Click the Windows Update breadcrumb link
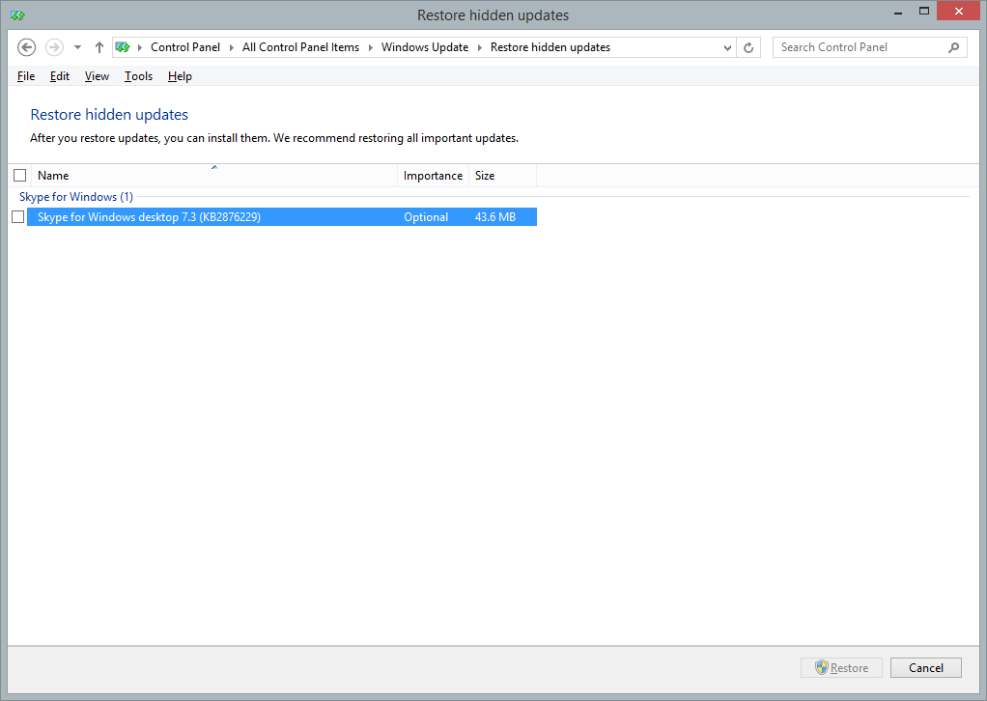987x701 pixels. [x=424, y=47]
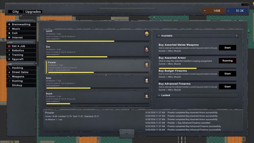
Task: Select the Weapons crime category
Action: coord(21,76)
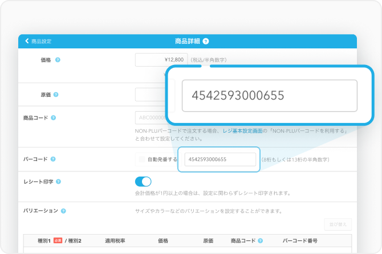Open the レジ基本設定画面 link
This screenshot has width=382, height=254.
click(x=242, y=130)
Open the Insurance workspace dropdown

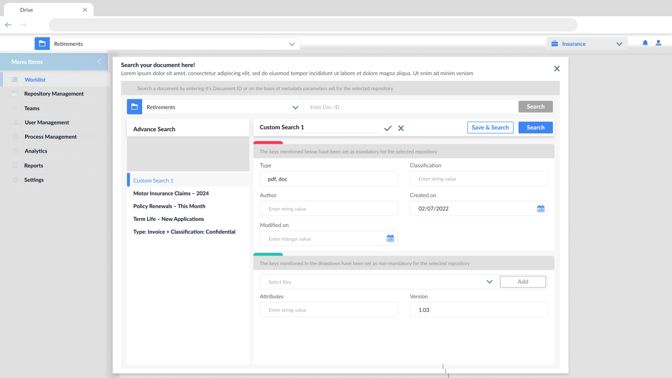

* _Work to do_
Please convert the lines above into a Markdown table with the columns "Row" and "Line," numbering each row and skipping blank lines. Leave the pictures out of the table.

* _Exercise answer_
| Row | Line |
|---|---|
| 1 | Click the Windows Update breadcrumb link |
| 2 | 987x701 pixels. [x=424, y=47] |
| 3 | Task: Select the Weapons crime category |
| 4 | Action: coord(21,76) |
| 5 | Open the レジ基本設定画面 link |
| 6 | This screenshot has width=382, height=254. |
| 7 | click(x=242, y=130) |
| 8 | Open the Insurance workspace dropdown |